Reducir el tamaño de las plataformas tecnológicas supone para Estados Unidos perder su capacidad de proyectar geopolíticamente su poder. Las probabilidades de que el Pentágono, Wall Street y Silicon Valley, por no hablar del Gobierno “Estados Unidos primero” de Trump, se muestren conformes con esto son nulas. Y probablemente sigan siéndolo aunque gane las elecciones alguien como Warren, cuya visión de la política exterior es más bien convencional, incluso para lo que es normal en Washington.
El poder de la pérfida troika formada por las grandes tecnológicas, el gran capital y el gran Estado puede y debe ser cuestionado, pero hay que hacerlo de manera directa, nombrando y oponiéndose explícitamente a los vínculos entre las dimensiones financiera, militar y tecnológica del poderío estadounidense, y no indirecta, debatiendo sobre la tendencia natural del capitalismo digital a la monopolización. La primera estrategia encaja en un programa político auténticamente progresista, mientras que la segunda reposa en las expectativas utópicas de que una nueva generación de tecnócratas más inteligentes logre resolver las contradicciones del capitalismo global.
A falta de ese programa, ¿qué debería hacer la izquierda? La respuesta es desechar la dicotomía big tech-small tech y sustituirla por otra que oponga la tecnología corporativa a la no corporativa. Que la empresa sea grande o pequeña no es relevante.
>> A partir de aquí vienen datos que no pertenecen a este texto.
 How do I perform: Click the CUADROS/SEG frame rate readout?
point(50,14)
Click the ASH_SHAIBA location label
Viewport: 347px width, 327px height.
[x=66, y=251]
Que un servicio sea grande, en particular cuando se trata del suministro de bienes públicos en red, como la inteligencia artificial, no invita a la reacción.
La propiedad, no solo de las empresas, sino también de los sensores, las redes, los datos y los servicios, es más importante que el tamaño de los actores. Pero esto no significa que debamos comulgar con las preferencias de Warren y tratarlos como si fueran empresas públicas. Actuar así equivaldría a vetar el tipo de imaginación institucional que el ascenso de las tecnologías digitales debería haber provocado en la izquierda —todavía no lo ha hecho—.
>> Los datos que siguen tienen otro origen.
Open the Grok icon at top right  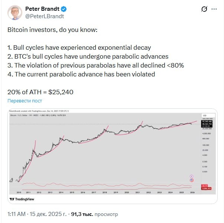point(204,9)
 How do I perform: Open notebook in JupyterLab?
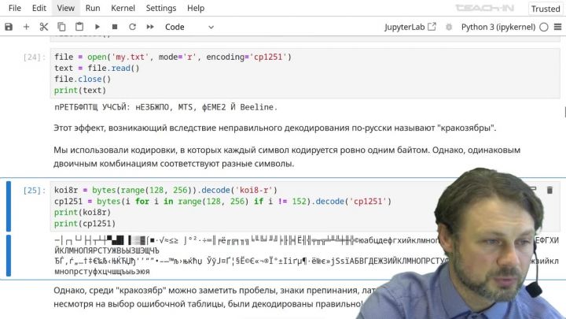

El modelo de las empresas públicas plantea problemas por muchas razones. La más importante es que, sin lugar a dudas, los datos, residuo íntimo de nuestra vida intelectual, social y política, no son como el agua, el gas, la electricidad, y no digamos ya el petróleo, en un aspecto clave: al estar impregnados de significado, se prestan a múltiples interpretaciones y planes.
Cómo se ensambla el conjunto de significados y acciones, quién lo hace y con qué lógica son preguntas que no se pueden responder con certeza de antemano. Este cúmulo de datos puede servir para reforzar el poder del sector de la publicidad, alimentar las campañas de desinformación de las eléctricas o ayudar a que los bancos concedan más créditos; es decir, para garantizar que los engranajes del capitalismo giren sin sobresaltos.
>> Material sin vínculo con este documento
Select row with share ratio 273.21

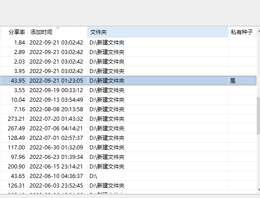(x=128, y=119)
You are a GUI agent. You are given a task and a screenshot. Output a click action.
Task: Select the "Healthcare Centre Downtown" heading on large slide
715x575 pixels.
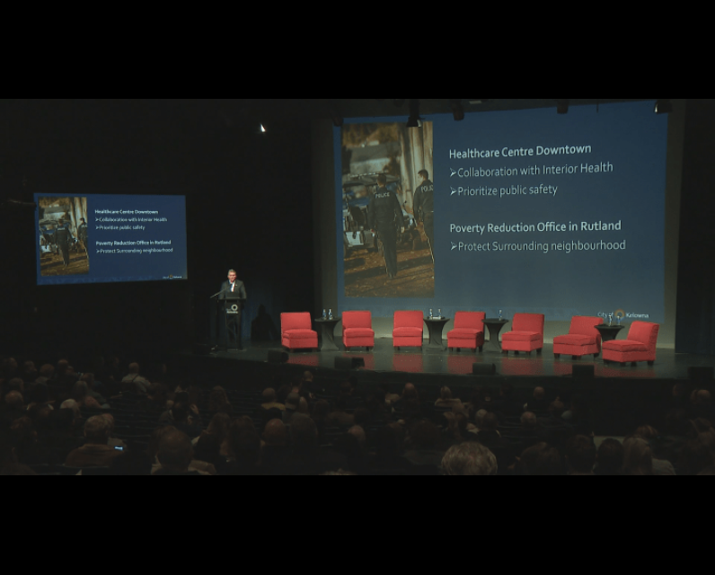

Pero este no puede ser el proyecto de aquellos cuyo corazón está a la izquierda. ¿No cabe pensar que este conjunto, organizado y estimulado adecuadamente, pueda ser el germen de nuevos comportamientos no mercantilistas, basados en la solidaridad y el respeto mutuo? ¿No podría hacer por la sociedad del conocimiento lo que el Estado de bienestar hizo por la sociedad industrial, o sea, sentar unas bases duraderas sobre las cuales florezca la humanidad en una época en la que el capitalismo ha penetrado las facetas más íntimas de la existencia humana?
Al encasillar las soluciones en la camisa de fuerza institucional del viejo modelo de las empresas públicas, ¿no estamos perdiendo la oportunidad de crear un paisaje institucional radicalmente nuevo que desmercantilice la vida cotidiana del mismo modo que el Estado de bienestar desmercantilizó la vida laboral hace casi un siglo? Esta propuesta no ofrece una solución clara y simplista aunque en última instancia utópica en la línea de quienes proponen unas plataformas “pequeñas” o “a escala humana”. Pero al decir alto y claro que las grandes plataformas son, por encima de todo, tecnología corporativa estadounidense, por lo menos acierta con el diagnóstico.